After spending a month and a half in Northeast Asia’s comfort and efficiency, many of us were certainly thrown out of our comfort zones in the transition to India. While it would be a mistake to overemphasize the extent of ‘Westernization’ or cultural similarities to the West in Japan and China, they both share an element of infrastructural development and cleanliness that lends an air of familiarity to me as a Westerner. Parts of India certainly diverged from this and we departed from a world of orderly traffic laws and convenient crosswalks and entered one where traffic lights and lanes were obligatory at best and vehicle horns seemingly have their own language.
Navigating transportation that seemed quite disorderly and chaotic to a Western traveler was different than anywhere I had previously been. Riding in taxis to school or using the famed tuk-tuks (motor rickshaws) was at first a terrifying experience (there were several occasions where I thought that a collision with a cow was imminent), but eventually the exoticness wore off, and I became more accustomed to the Indian version of traffic.

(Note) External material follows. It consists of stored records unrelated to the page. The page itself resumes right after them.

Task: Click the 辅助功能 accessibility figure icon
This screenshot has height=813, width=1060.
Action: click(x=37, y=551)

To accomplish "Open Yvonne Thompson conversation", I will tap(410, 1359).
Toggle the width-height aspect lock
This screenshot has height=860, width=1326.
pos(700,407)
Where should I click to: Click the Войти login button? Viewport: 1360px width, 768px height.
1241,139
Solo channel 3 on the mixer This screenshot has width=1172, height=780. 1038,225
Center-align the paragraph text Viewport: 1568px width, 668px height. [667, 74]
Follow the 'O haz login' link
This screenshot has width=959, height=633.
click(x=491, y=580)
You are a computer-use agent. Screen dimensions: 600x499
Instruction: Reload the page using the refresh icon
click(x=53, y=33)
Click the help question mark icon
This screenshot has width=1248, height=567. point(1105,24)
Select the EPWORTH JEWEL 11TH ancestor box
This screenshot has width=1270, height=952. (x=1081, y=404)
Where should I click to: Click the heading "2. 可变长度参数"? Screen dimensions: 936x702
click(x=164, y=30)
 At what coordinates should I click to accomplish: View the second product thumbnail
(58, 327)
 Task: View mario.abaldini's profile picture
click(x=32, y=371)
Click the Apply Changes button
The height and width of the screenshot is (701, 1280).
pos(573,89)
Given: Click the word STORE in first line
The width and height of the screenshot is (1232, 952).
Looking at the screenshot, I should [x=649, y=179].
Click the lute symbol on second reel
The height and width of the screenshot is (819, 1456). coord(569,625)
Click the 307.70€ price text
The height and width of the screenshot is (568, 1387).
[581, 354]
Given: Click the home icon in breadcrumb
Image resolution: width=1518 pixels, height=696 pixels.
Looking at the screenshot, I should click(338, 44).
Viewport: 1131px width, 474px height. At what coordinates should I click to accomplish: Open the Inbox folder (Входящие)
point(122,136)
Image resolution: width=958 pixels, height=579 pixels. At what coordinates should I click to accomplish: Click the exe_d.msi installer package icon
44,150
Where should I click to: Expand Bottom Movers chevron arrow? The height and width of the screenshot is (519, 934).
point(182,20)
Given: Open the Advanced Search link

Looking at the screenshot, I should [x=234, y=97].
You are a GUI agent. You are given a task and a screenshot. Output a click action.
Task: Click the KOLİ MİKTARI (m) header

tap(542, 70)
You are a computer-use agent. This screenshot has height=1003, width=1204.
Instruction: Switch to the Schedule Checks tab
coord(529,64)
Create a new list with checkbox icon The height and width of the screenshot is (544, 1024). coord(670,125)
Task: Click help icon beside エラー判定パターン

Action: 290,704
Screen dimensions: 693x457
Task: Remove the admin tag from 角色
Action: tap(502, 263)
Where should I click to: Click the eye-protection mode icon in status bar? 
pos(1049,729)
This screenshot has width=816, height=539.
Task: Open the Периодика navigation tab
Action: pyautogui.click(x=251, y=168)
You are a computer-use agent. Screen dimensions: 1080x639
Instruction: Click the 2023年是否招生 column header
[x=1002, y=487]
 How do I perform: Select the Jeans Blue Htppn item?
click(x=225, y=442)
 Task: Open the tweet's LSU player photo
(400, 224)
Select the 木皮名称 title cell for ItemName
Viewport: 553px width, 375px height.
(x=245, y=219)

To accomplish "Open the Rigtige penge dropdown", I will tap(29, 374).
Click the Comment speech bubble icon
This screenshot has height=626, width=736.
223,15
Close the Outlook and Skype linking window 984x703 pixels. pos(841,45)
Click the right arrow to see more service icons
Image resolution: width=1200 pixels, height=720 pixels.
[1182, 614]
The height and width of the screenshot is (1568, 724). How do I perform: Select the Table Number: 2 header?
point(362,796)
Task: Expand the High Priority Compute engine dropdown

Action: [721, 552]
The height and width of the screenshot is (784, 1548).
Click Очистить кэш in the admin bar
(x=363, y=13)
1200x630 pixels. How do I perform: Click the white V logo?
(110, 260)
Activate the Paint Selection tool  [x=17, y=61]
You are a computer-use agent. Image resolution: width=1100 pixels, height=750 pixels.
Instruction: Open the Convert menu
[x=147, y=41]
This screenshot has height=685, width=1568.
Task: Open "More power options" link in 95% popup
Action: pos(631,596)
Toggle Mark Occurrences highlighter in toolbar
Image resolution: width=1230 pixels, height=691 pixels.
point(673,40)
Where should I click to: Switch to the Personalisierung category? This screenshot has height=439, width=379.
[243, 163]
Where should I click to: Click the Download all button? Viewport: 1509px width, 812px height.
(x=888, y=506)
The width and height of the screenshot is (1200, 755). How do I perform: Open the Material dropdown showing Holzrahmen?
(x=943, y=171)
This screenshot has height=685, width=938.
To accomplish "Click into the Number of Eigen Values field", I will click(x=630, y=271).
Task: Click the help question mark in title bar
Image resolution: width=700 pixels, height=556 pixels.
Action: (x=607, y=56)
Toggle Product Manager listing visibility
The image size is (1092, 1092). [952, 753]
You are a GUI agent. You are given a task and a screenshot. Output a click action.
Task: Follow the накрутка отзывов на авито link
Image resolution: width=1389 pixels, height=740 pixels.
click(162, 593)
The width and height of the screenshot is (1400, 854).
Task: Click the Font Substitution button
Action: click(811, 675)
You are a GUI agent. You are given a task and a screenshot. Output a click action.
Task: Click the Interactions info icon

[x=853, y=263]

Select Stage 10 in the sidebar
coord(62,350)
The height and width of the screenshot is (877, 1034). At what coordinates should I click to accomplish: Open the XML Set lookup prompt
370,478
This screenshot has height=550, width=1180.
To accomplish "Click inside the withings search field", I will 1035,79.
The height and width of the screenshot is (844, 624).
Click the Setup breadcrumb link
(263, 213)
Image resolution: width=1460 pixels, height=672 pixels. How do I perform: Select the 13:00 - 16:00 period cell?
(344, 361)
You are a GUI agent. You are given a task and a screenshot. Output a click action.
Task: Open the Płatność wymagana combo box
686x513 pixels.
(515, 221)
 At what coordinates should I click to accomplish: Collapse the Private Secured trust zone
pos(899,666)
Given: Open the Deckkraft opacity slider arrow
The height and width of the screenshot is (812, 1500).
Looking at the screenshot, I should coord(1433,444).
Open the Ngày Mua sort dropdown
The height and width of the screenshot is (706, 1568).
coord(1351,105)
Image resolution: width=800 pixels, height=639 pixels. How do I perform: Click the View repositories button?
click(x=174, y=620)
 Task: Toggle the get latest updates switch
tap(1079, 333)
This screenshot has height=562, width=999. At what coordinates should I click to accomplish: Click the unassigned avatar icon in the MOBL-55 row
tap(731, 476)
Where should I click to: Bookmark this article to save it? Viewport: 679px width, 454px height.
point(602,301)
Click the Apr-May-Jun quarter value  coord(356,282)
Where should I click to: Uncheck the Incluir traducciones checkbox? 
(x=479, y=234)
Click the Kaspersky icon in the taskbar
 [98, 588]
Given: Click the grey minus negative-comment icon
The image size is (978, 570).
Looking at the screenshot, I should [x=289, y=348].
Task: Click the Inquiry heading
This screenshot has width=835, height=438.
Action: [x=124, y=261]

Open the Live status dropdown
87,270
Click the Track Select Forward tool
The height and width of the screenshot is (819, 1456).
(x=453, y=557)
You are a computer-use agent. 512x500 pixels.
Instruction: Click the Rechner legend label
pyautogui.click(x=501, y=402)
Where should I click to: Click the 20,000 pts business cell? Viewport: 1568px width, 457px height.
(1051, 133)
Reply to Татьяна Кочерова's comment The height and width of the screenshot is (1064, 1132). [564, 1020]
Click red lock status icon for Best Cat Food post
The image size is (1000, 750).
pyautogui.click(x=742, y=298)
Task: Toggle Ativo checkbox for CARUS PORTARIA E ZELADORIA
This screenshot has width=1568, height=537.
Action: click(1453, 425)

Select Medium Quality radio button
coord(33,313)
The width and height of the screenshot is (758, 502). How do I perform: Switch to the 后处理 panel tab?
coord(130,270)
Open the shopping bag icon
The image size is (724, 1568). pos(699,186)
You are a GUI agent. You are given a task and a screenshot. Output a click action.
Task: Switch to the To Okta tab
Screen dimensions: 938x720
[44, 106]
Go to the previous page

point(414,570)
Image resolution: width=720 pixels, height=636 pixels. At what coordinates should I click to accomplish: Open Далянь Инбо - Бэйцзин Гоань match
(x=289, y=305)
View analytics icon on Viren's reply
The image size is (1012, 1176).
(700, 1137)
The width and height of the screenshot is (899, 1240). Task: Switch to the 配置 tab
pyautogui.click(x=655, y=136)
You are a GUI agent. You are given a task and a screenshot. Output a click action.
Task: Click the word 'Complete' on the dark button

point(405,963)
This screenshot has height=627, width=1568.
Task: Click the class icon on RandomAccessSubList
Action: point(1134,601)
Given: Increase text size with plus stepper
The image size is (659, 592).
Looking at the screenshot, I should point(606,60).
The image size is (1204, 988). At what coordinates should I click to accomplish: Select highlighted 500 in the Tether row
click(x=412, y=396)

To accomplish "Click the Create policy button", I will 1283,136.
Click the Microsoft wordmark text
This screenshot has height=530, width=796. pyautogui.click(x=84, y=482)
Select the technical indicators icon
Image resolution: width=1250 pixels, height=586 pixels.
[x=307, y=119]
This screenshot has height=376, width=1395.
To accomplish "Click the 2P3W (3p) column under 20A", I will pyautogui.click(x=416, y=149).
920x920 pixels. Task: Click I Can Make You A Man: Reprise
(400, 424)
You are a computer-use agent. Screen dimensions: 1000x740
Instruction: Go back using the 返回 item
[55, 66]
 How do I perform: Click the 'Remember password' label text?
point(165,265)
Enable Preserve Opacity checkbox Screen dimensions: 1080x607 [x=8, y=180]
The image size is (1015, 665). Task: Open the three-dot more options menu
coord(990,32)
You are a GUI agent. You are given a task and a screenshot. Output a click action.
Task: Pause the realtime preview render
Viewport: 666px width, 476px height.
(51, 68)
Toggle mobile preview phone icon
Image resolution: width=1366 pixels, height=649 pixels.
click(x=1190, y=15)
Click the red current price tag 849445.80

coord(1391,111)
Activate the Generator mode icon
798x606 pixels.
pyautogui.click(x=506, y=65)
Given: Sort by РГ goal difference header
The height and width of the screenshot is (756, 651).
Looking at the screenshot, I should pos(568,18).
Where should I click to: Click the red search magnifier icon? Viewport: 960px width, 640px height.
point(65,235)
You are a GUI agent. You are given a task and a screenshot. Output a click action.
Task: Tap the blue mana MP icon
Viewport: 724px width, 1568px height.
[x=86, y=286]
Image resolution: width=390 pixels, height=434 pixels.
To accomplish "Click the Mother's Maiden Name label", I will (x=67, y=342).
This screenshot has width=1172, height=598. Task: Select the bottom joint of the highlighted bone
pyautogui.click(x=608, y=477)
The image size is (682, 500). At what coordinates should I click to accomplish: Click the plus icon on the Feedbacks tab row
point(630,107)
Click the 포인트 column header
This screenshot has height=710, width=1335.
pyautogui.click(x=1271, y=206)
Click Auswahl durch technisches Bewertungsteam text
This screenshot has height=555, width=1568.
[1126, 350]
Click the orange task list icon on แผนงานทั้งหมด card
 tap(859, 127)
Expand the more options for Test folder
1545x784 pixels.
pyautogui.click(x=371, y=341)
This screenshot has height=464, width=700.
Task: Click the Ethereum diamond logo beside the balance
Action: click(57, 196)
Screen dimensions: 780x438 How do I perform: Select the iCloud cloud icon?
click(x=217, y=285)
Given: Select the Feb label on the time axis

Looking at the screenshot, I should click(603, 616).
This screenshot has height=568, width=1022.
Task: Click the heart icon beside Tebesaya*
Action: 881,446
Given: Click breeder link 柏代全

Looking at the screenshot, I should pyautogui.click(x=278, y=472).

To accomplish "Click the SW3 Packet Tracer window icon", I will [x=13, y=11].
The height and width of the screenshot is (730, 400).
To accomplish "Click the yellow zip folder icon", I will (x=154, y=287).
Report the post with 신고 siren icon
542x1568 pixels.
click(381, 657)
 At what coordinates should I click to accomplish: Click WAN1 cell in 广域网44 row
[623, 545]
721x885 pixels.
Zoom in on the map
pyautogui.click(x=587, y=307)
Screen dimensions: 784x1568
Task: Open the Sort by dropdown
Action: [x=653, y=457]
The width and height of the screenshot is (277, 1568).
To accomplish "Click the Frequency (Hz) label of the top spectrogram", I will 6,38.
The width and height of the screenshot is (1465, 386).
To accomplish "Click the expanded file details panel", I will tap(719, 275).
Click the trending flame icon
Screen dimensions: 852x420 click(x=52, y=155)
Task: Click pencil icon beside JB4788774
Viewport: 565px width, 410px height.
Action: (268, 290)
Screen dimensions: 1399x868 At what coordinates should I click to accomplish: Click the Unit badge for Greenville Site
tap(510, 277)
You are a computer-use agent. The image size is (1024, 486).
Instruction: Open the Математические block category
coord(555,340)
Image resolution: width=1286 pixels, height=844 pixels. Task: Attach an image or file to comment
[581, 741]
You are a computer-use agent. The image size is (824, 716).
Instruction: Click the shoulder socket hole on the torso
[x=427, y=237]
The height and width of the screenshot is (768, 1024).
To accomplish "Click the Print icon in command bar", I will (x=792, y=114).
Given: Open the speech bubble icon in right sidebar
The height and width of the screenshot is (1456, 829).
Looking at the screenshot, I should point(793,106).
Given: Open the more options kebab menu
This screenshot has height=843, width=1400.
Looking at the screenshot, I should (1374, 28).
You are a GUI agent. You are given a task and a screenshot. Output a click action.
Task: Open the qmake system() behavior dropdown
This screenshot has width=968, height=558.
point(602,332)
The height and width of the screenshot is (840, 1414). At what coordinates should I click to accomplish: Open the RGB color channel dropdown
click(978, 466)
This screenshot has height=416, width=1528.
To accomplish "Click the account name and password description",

Nonetheless, we certainly got the attention of Varanasi locals when we decided to pack three people into a traditional rickshaw powered by a peddler who must have had the most toned calves in Uttar Pradesh.
Another fascinating way to navigate India was simply by walking down the street. For me, India was an assault on all five of the senses, and this could be perhaps best found on the street with stimulations such as incense, car horns, music, colors, Goddesses, child beggars, and food stalls simultaneously striking my sense organs. It was a place with so much life that was certainly a lot to take in, absorb, and process, but was one of the reasons why India resonated deeply with me; I had found a place that ‘knocked me off my feet’ and threw me somewhere that, for the first time on Pac Rim, really felt like a foreign (in every meaning of the word) place.